PALERMO – Un castello arabo – costruito dall’emiro Kalbita Ja’Far II, che sotto Ruggero II divenne uno dei solatii regii – che già nel nome ispira un luogo di sogno, elegante, raffinato, una favola araba. Il maniero Maredolce, abbandonato per anni, occupato abusivamente, è da poco tempo un luogo restituito alla città, e il restauro in corso permette di apprezzarne l’architettura che pian piano sta tornando alla luce. Tanto da ipotizzarne l’inserimento nel sito seriale Unesco di Palermo arabo-normanna.
Di tutto questo si parlerà oggi pomeriggio dalle 16,30 proprio nel castello (vicolo del Castellaccio, 21/23, a Brancaccio) nel corso di una tavola rotonda a cui partecipano il sindaco Leoluca Orlando, nella veste di presidente del Comitato di pilotaggio del sito seriale Unesco, il dirigente generale del Dipartimento dei Beni culturali, Sergio Alessandro, il direttore della Fondazione Patrimonio Unesco Sicilia, Aurelio Angelini, il sovrintendente dei Beni culturali, Lina Bellanca; Manfredi Leone, docente all’Università di Palermo e Giuseppe Barbera, direttore del Dipartimento di Culture arboree.

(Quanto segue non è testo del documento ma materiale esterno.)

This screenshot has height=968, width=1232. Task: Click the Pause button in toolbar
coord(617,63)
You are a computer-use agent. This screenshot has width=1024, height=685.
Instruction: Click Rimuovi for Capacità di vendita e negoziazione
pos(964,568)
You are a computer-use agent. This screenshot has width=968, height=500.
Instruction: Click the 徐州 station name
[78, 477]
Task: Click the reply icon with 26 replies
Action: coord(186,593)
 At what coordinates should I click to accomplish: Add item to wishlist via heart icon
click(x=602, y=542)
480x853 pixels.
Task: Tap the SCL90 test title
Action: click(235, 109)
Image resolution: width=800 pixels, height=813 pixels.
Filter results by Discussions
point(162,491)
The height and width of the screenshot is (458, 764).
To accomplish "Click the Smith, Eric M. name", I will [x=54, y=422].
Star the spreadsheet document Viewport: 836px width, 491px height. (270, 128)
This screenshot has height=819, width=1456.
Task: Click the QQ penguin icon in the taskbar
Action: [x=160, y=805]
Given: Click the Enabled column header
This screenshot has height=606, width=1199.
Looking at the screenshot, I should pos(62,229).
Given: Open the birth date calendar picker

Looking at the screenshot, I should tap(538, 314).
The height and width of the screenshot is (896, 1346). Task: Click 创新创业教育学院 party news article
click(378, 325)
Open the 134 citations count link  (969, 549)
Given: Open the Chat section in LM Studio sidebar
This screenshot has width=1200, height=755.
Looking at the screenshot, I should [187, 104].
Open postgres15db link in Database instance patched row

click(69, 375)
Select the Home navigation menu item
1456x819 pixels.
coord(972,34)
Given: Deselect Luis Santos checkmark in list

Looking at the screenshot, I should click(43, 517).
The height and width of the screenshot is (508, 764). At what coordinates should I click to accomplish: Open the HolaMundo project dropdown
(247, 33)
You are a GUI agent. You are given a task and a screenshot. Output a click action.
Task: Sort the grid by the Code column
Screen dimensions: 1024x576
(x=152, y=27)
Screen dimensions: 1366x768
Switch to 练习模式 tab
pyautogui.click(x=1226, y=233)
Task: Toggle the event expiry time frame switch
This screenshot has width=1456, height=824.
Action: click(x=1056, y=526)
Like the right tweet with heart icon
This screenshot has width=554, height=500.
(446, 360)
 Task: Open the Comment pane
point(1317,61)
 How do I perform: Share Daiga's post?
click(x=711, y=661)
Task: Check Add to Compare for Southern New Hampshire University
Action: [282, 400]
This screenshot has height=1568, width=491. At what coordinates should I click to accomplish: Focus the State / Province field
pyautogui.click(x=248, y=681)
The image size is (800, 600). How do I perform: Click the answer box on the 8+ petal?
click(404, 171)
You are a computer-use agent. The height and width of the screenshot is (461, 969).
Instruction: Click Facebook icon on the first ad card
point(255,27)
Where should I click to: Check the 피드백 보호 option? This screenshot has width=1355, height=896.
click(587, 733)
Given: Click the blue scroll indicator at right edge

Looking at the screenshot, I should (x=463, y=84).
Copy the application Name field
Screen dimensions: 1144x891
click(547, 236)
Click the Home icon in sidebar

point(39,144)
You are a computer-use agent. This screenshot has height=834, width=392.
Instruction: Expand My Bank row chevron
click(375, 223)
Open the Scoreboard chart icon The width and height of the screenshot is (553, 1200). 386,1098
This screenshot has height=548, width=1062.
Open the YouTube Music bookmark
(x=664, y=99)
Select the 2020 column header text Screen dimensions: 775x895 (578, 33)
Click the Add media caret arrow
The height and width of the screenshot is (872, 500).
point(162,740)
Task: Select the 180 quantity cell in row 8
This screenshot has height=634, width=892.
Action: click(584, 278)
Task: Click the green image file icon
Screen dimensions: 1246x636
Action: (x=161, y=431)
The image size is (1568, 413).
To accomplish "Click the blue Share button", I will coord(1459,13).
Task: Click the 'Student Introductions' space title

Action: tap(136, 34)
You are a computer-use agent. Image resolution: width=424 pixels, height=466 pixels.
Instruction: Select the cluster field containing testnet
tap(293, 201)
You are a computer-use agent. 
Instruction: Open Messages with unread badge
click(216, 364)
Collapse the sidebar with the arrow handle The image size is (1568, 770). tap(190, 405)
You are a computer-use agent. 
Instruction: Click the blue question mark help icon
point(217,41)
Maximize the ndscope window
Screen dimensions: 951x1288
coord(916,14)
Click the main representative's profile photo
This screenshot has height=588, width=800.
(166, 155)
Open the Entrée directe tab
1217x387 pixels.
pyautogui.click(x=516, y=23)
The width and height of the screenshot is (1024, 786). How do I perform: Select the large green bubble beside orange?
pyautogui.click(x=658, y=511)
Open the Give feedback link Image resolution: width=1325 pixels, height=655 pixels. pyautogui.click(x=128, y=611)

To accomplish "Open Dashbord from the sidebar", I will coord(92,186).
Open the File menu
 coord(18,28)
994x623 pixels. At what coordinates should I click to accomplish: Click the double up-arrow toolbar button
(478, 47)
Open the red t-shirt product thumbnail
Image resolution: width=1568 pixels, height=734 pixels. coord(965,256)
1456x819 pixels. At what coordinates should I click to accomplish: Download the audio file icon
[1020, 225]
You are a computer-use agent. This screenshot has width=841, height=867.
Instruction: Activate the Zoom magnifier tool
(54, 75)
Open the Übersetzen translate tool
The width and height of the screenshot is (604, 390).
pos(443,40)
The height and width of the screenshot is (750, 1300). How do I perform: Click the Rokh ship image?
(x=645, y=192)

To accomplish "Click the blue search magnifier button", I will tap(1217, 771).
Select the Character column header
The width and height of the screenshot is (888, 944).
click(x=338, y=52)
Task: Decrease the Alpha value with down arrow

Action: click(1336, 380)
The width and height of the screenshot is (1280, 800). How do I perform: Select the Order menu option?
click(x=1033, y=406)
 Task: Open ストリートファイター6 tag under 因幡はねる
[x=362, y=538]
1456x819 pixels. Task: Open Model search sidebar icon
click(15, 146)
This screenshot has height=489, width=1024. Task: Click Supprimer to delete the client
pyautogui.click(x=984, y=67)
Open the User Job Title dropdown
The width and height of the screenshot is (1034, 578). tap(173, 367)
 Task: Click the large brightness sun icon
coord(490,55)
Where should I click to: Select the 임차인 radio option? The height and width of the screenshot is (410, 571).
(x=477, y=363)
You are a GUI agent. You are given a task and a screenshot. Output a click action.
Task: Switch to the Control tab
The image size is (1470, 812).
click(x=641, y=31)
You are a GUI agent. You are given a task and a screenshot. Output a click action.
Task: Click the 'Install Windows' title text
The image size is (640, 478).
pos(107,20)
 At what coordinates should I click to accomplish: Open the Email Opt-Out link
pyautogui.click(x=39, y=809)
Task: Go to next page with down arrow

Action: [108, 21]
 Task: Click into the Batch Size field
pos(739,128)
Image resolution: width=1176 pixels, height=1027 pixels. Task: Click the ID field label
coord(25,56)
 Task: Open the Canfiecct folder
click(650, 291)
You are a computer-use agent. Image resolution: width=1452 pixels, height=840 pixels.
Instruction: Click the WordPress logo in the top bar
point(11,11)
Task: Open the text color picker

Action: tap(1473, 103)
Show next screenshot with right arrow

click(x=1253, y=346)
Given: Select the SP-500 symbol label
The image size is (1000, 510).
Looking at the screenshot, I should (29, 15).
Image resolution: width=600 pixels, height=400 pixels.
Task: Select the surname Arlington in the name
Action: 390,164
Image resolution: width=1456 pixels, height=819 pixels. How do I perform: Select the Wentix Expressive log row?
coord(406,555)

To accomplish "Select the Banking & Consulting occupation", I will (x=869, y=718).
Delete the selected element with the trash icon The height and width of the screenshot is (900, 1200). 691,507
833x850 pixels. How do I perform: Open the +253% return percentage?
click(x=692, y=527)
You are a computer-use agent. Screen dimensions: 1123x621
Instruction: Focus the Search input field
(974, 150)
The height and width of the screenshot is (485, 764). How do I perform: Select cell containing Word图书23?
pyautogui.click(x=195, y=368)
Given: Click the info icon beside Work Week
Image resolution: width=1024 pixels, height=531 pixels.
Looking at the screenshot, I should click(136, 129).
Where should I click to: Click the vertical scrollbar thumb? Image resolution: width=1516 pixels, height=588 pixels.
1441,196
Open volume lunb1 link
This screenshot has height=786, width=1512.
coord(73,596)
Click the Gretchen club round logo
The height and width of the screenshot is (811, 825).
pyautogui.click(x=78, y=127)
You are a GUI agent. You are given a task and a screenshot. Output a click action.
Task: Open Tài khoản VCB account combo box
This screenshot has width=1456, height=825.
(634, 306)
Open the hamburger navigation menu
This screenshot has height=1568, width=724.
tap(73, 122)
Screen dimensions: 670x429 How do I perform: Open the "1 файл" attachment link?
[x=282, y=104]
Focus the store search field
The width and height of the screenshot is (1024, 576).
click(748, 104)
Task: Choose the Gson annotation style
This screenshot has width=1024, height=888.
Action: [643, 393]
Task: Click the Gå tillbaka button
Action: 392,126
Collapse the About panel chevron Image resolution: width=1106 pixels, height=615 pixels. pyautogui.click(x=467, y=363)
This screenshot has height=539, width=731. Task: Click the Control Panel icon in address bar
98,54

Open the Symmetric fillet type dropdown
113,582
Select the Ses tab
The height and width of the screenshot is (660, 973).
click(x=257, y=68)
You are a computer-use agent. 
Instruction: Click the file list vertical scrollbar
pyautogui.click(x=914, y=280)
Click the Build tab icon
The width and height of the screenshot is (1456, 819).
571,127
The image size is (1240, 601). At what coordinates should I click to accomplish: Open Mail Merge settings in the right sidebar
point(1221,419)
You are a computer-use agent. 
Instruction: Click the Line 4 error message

Sarà l’occasione per presentare la cooperativa sociale che si è aggiudicata il bando e avrà in concessione le aree verdi del castello sulla base di un programma di coltivazioni e utilizzazione condivisa con la Soprintendenza.
La storia del castello è affascinante. Sfruttando la vicina sorgente della Fawwarah ai piedi del monte Grifone, i re normanni dotarono il maniero dell’emiro di un’enorme peschiera di acqua dolce, addirittura navigabile (Mare dolce appunto), piena di pesci di vari colori e razze, portati anche da Paesi lontani. Un giardino di delizie, particolarmente amato da Costanza d’Altavilla che amava trascorrervi l’estate con il piccolo Federico, futuro imperatore illuminato. Al centro della peschiera, Ruggero aveva fatto impiantare un isolotto a forma di Sicilia rovesciata, quasi una voliera per la grande quantità di uccelli ospitati. Nel 1328 il castello viene ceduto da Federico II d’Aragona ai Cavalieri Teutonici che lo trasformarono in ospedale. Per due secoli appartenne alla famiglia dei Bologna con cui divenne un’azienda agricola, per poi passare al duca di Castelluccio. Dagli inizi dell’Ottocento il declino e l’abbandono di Maredolce, “castellaccio” a uso del quartiere, utilizzato dagli abitanti per ricoverare le bestie, addirittura occupato come abitazione.